Excerpted data ▸
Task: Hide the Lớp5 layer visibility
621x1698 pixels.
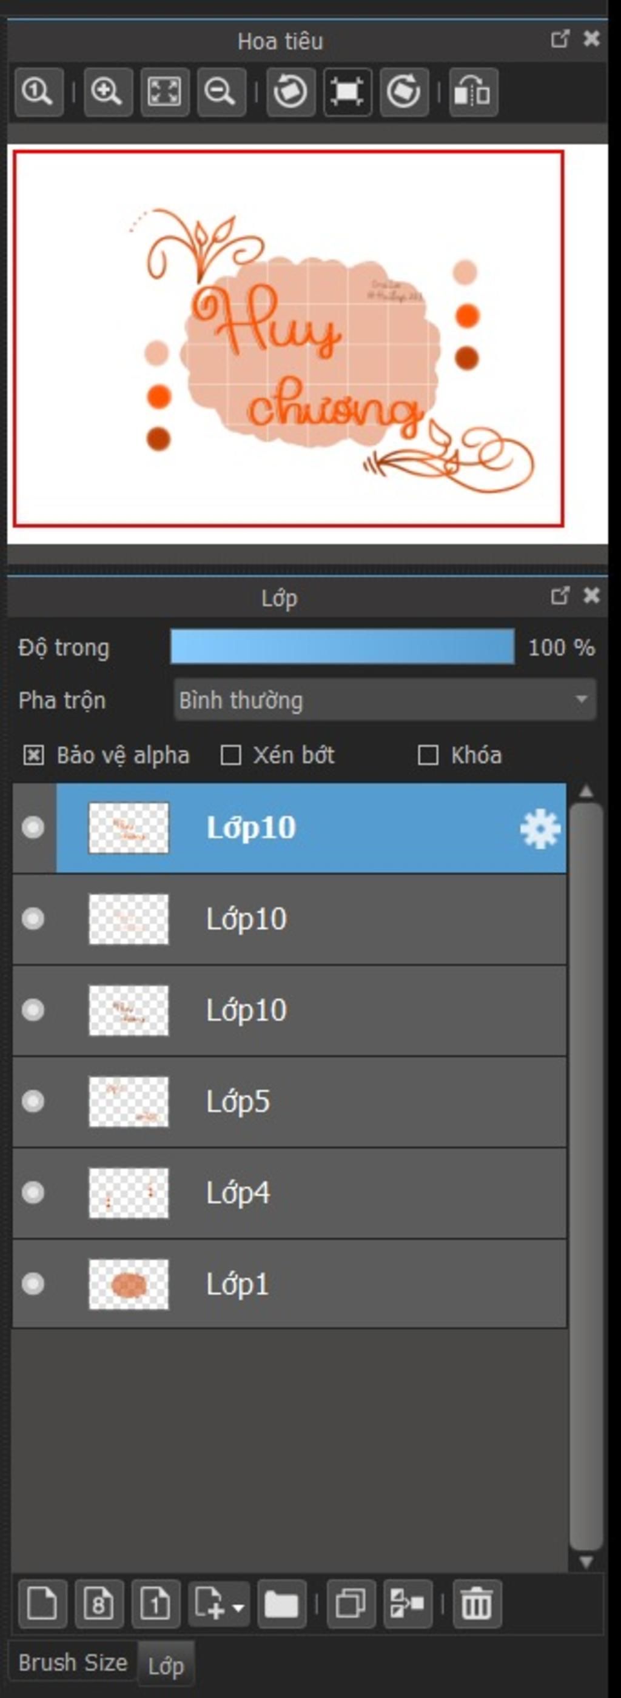Action: 33,1101
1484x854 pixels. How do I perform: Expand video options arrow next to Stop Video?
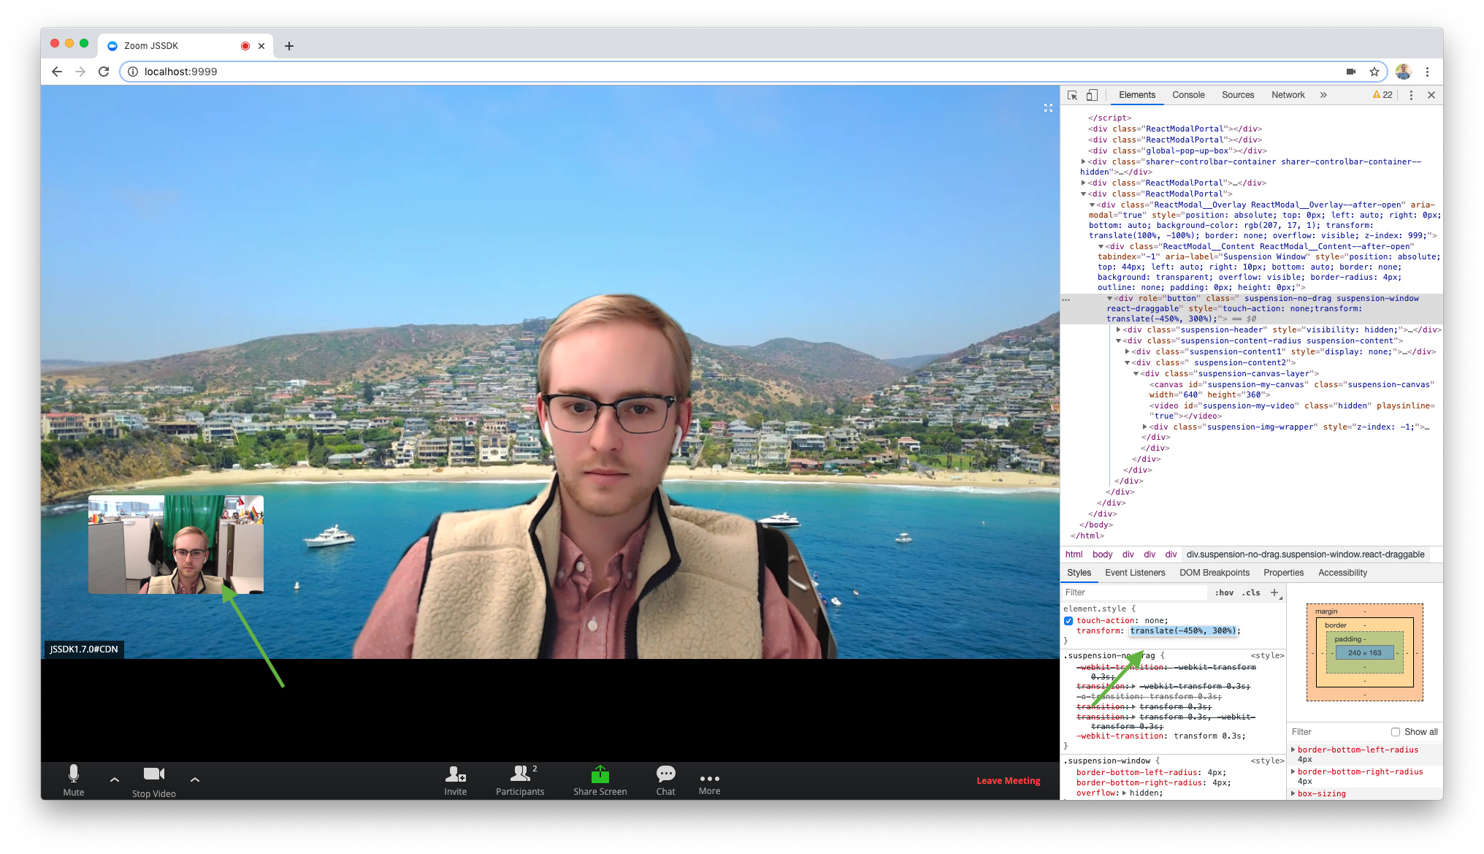click(195, 779)
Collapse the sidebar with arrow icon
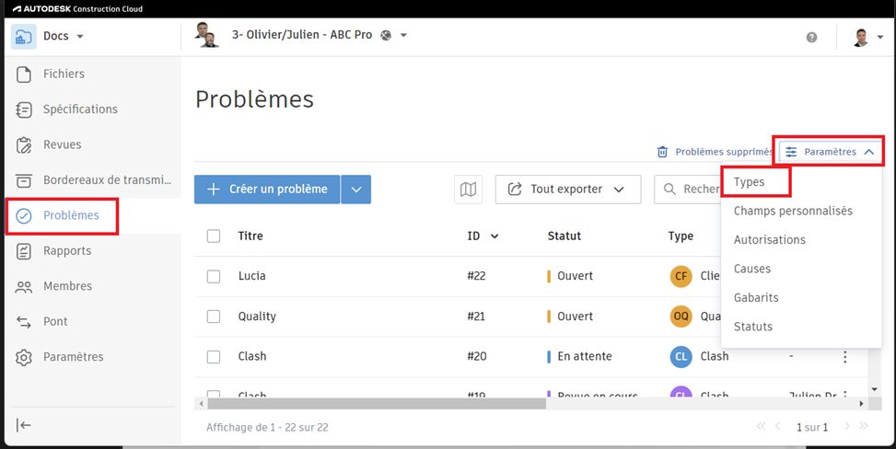Screen dimensions: 896x449 pos(25,424)
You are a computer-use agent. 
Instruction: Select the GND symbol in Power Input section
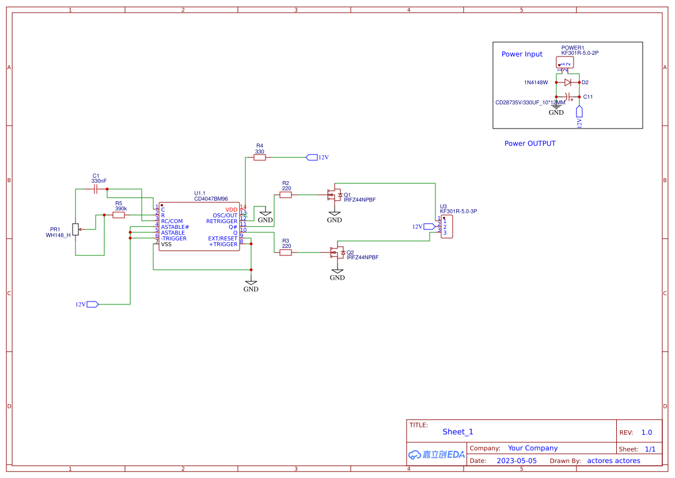coord(555,107)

Given instruction ▸
Pick out and copy each line of the items above that contains the string "pixels". Case counts.

Reply to the exercise ▸
621x1698 pixels.
1484x854 pixels. How do I perform: Expand video options arrow next to Stop Video?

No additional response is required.